RECORDS:
------
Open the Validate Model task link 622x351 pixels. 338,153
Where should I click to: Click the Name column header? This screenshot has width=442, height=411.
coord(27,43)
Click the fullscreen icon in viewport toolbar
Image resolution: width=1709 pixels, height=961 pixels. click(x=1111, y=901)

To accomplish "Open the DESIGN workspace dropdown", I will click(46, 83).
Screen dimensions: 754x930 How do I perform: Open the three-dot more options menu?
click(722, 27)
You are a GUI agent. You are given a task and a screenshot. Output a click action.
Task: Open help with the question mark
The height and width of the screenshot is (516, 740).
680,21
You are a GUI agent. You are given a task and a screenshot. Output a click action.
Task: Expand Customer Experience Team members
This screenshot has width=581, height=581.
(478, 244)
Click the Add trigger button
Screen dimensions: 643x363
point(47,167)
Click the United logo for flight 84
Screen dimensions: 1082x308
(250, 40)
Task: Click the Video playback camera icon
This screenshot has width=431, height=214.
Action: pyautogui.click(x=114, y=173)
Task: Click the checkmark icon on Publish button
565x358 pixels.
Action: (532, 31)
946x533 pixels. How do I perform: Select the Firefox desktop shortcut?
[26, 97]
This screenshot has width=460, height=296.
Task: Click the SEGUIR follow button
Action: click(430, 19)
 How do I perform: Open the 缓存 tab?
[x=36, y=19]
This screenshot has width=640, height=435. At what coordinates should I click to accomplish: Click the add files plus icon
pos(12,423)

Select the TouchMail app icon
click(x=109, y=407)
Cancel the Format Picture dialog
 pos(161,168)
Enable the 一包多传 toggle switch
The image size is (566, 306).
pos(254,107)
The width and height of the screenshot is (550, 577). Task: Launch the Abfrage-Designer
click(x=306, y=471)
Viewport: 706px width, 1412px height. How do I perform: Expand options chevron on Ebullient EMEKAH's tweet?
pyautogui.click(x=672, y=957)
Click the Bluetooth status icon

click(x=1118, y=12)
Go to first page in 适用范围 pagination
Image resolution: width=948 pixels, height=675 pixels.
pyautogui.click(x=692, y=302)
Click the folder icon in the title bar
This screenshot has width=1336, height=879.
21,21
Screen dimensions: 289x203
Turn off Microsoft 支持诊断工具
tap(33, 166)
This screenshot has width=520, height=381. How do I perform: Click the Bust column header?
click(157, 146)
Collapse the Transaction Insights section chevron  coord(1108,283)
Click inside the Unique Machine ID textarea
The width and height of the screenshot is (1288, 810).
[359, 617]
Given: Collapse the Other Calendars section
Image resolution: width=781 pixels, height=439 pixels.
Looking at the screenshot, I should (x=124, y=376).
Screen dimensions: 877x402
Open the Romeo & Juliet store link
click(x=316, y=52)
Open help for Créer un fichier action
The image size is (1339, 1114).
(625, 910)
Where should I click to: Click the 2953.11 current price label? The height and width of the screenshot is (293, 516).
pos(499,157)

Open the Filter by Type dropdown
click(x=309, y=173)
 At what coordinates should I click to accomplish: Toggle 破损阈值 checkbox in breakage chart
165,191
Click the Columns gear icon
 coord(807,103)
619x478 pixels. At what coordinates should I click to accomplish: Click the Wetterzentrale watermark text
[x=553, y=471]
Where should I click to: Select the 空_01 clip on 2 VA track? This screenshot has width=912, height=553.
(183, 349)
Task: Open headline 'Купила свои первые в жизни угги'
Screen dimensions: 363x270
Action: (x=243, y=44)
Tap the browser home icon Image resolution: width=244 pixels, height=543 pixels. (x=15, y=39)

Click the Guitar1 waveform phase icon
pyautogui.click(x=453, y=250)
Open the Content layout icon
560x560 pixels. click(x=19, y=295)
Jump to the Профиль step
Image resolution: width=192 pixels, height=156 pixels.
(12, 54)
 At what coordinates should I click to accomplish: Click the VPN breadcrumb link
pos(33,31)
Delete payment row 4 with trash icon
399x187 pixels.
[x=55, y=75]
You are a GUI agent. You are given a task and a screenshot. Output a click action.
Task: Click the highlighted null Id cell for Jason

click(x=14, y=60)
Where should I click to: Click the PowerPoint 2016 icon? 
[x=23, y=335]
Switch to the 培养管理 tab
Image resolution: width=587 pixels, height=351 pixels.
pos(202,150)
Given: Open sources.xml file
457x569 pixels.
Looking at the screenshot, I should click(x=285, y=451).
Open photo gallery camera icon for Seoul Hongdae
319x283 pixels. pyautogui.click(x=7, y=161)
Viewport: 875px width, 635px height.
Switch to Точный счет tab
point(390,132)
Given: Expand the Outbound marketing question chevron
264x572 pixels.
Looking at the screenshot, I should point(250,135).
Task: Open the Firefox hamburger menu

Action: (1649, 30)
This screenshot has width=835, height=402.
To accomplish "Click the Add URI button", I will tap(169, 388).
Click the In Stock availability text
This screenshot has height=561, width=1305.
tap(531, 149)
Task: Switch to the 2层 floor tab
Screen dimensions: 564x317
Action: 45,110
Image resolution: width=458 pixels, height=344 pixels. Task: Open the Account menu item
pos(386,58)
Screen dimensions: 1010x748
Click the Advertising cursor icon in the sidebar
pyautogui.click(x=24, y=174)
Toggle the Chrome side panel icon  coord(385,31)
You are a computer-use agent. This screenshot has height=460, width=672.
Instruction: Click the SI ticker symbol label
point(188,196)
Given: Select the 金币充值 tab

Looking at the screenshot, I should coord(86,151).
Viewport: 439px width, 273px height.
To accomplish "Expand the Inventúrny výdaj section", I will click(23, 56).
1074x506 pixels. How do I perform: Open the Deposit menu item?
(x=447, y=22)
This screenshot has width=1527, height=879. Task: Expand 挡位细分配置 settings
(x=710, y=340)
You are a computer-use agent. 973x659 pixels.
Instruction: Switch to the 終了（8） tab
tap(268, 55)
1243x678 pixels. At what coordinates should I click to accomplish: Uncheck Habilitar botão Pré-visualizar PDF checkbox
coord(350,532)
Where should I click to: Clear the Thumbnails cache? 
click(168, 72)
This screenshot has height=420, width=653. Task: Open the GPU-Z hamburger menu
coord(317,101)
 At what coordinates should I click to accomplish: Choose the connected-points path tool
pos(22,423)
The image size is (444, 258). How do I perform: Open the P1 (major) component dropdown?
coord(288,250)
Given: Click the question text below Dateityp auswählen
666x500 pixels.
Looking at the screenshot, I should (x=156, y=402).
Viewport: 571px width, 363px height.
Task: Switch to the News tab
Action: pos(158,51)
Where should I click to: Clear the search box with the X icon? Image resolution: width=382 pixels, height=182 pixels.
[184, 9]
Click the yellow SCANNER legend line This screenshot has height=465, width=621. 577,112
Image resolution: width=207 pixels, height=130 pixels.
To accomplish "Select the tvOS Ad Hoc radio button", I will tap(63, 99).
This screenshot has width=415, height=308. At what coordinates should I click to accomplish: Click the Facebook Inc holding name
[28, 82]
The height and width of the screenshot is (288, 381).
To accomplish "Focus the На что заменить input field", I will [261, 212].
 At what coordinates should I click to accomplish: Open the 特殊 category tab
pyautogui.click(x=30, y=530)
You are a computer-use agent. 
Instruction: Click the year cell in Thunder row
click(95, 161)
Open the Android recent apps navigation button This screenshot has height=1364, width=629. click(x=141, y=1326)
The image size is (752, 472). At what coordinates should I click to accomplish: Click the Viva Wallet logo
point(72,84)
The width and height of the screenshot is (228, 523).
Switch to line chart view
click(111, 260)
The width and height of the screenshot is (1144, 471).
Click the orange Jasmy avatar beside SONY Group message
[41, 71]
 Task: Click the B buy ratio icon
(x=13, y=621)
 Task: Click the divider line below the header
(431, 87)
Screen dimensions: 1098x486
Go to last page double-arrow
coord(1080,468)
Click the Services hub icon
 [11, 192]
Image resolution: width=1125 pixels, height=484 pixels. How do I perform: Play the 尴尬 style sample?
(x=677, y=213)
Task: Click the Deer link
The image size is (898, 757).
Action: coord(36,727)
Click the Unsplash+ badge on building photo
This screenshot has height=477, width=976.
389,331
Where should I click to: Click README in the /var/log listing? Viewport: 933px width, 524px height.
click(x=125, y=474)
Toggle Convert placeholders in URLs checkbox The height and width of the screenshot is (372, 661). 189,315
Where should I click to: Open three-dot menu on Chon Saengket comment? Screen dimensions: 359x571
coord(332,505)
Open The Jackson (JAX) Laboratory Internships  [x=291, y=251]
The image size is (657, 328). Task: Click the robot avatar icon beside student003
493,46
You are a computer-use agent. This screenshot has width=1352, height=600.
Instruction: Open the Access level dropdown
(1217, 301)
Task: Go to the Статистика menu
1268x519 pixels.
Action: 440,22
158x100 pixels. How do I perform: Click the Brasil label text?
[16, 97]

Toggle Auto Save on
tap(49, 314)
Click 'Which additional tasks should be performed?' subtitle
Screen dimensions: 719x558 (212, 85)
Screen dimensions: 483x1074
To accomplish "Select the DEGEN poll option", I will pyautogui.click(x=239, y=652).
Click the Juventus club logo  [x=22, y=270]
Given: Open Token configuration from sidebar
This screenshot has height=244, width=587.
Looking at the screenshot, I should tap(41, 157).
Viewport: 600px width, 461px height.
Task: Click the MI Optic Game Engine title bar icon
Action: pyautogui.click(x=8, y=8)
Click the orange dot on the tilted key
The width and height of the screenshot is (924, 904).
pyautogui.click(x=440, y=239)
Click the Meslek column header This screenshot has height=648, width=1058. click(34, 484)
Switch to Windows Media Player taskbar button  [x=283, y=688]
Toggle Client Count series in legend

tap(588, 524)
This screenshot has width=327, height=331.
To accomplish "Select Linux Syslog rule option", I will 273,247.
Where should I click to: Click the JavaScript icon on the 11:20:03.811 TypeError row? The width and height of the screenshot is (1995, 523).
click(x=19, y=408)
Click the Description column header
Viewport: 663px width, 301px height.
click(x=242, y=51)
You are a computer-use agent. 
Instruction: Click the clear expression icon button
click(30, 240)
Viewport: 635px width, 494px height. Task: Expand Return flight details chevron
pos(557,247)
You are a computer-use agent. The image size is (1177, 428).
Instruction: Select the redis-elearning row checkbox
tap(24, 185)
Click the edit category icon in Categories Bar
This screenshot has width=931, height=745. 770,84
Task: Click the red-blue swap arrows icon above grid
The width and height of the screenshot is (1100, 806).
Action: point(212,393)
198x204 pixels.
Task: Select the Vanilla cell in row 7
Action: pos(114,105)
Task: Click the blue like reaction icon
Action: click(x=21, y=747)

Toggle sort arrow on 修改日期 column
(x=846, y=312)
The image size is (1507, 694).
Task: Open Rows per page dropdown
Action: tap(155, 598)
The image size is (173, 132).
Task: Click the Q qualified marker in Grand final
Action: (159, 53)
------
BRIEF: Work out how many lines in the data above contain the word "computer" and respond with that number only.

THE ANSWER: 6